ABOUT THIS EXERCISE>
How many lines of the listing contain the string "agent"? Only the number is wanted.

DATA IN THIS EXERCISE>
Content starts

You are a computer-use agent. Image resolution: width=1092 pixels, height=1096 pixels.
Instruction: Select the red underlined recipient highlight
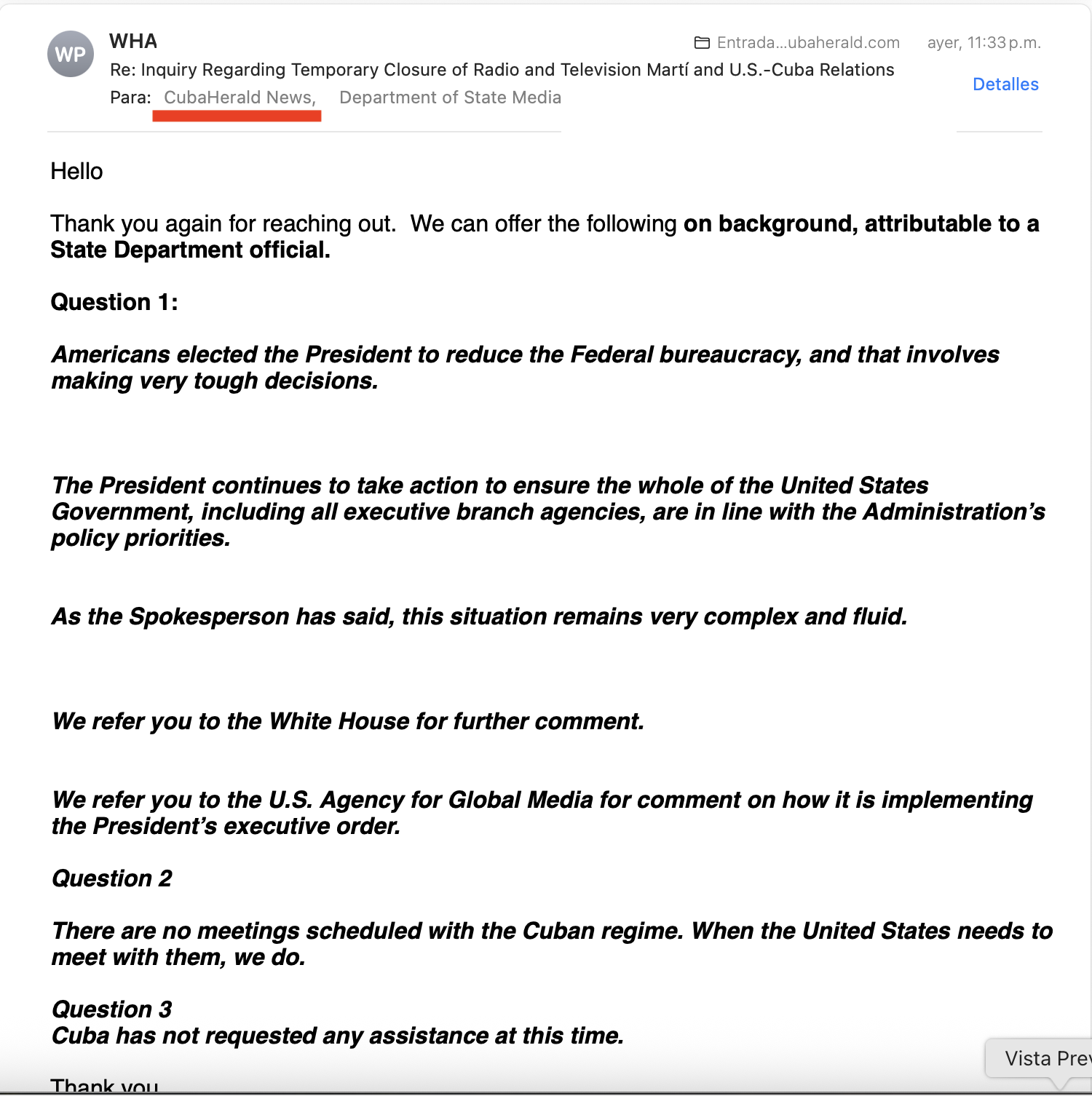237,114
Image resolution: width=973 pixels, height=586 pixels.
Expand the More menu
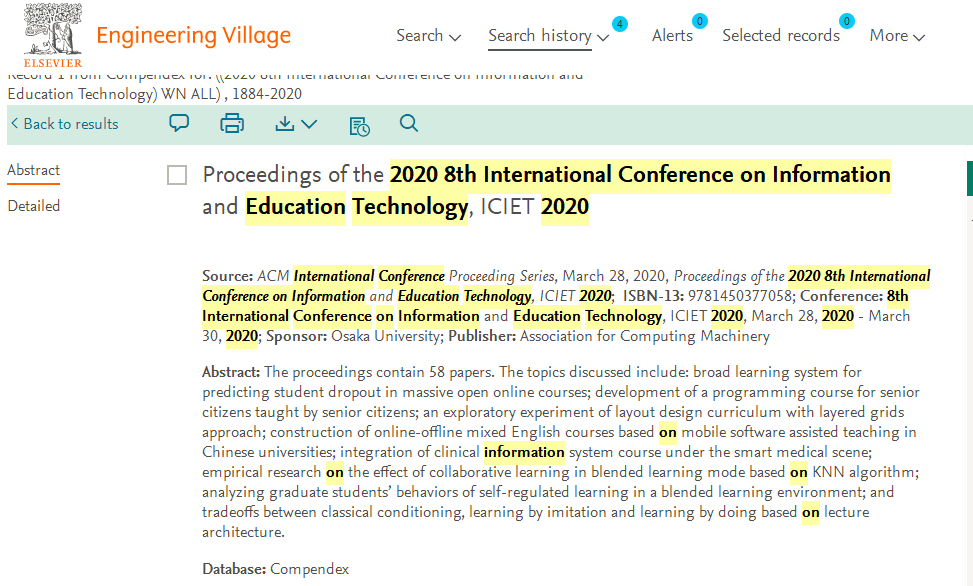897,36
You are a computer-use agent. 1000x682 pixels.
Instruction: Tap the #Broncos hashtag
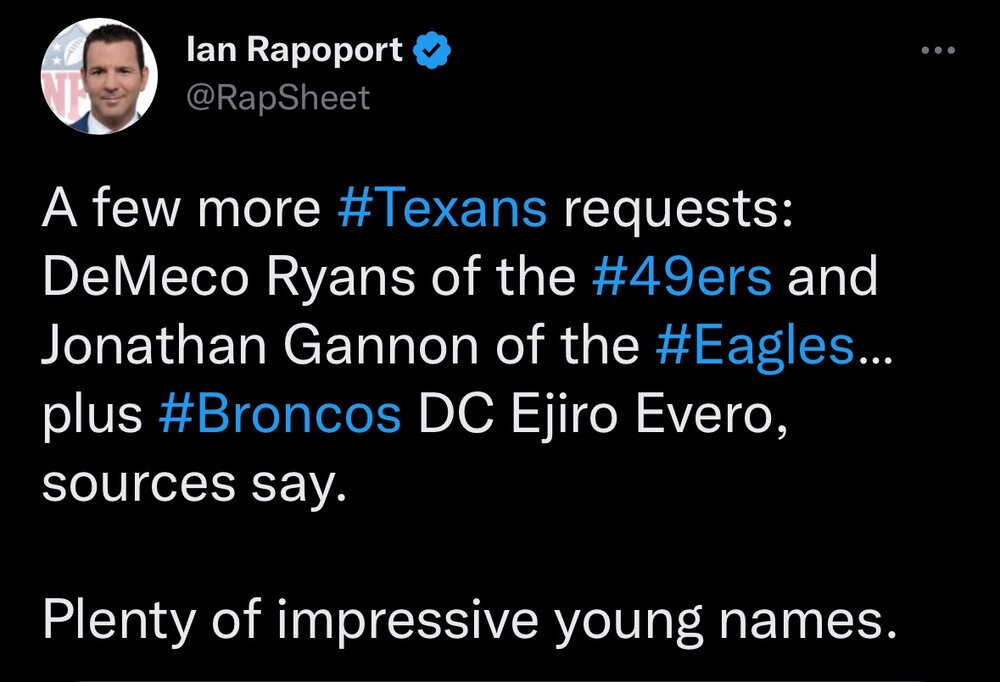[279, 415]
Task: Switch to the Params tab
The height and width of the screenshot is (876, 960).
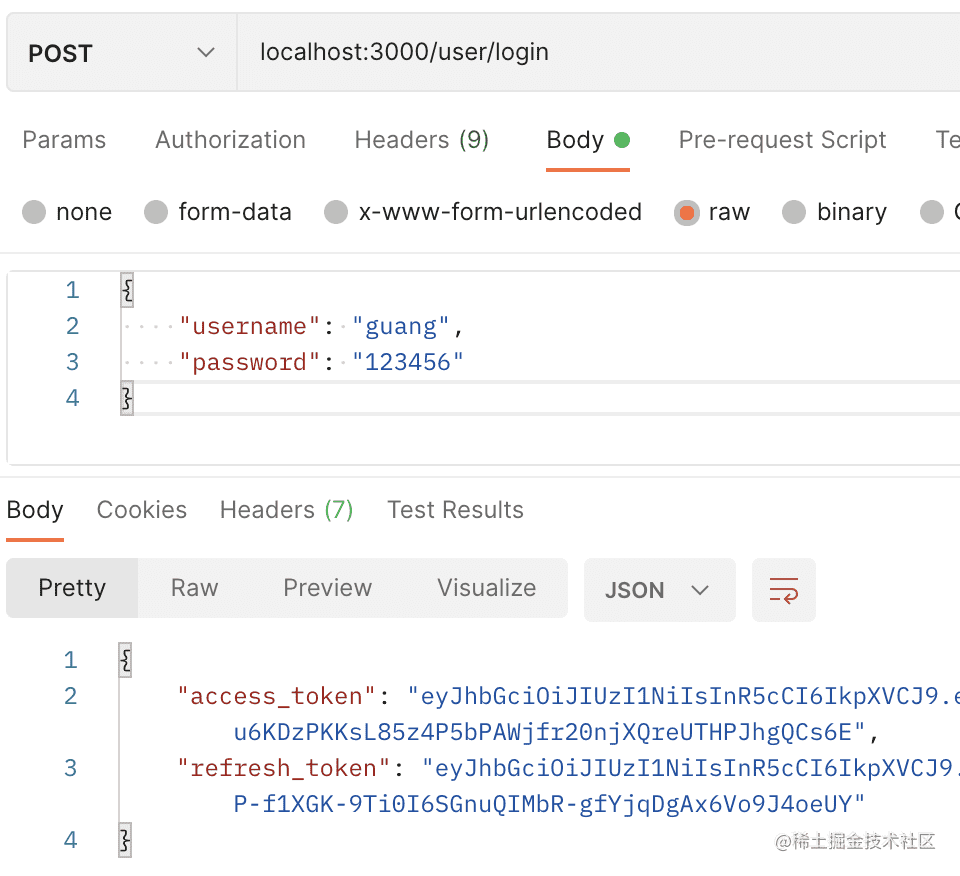Action: [64, 140]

Content ends

TASK RESULT>
2